The Gran Bretaña Mine is located about 140 kilometers to the east of Lima, Central Peru, and has been developed since 1960 as a high grade zinc mine in the central Andes poly-metalliferous zone. The rock units in the mining field consist of sedimentary formations ranging from Early Jurassic to Early Tertiary in age and intrusive rocks of Miocene or Pliocene age. Azulcocha deposit, a major one of the ore deposits of the Gran Bretaña Mine, consists of two orebodies. The one is zinc orebody consisting of mainly sphalerite with minor pyrite, barite and arsenic minerals, and the another one is manganese orebody. The deposit is situated along the Gran Bretaña reverse fault with E-W trend, and is interpreted to be formed as low temperature replacement deposit in limestone bed of Pucara Group of Jurassic age. Geological factors controlling ore deposits are concluded to be as follows:
1) Azulcocha deposit is situated in the outer zone of the mineral zonation which surrounds Chuquipite granodiorite intrusive. Relationship between mineralization and intrusives of Miocene or Pliocene age is observed in the mining field.
2) A large number of known orebodies in the mining field are located in the favorable limestone beds of Pucará Group and Middle Cercapuquio Formation of Jurassic age.
Stream sediment geochemical survey and I.P. geophysical survey were carried out in the mine area. As a result, it is concluded that both methods are useful.

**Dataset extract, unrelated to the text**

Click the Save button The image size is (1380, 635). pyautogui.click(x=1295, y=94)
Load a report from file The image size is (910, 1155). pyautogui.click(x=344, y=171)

Geophysical surveys on the Kutcho area with special reference to the charged potential method

The Kutcho Creek area is located 105 kilometers southeast of Dease Lake in northern British Columbia, Canada. Exploration works on the property commenced in 1972, and were followed by geological, geochemical and geophysical investigations in 1973. I.P. anomalies associated with low resistivity were drilled successfully and a Kieslager type stratabound massive sulphides deposit was discovered in 1974. Charged potential surveying including drill hole measurement has been effectively applied to Kutcho area since the deposit was discovered, and has provided very useful information on the mineralized zones.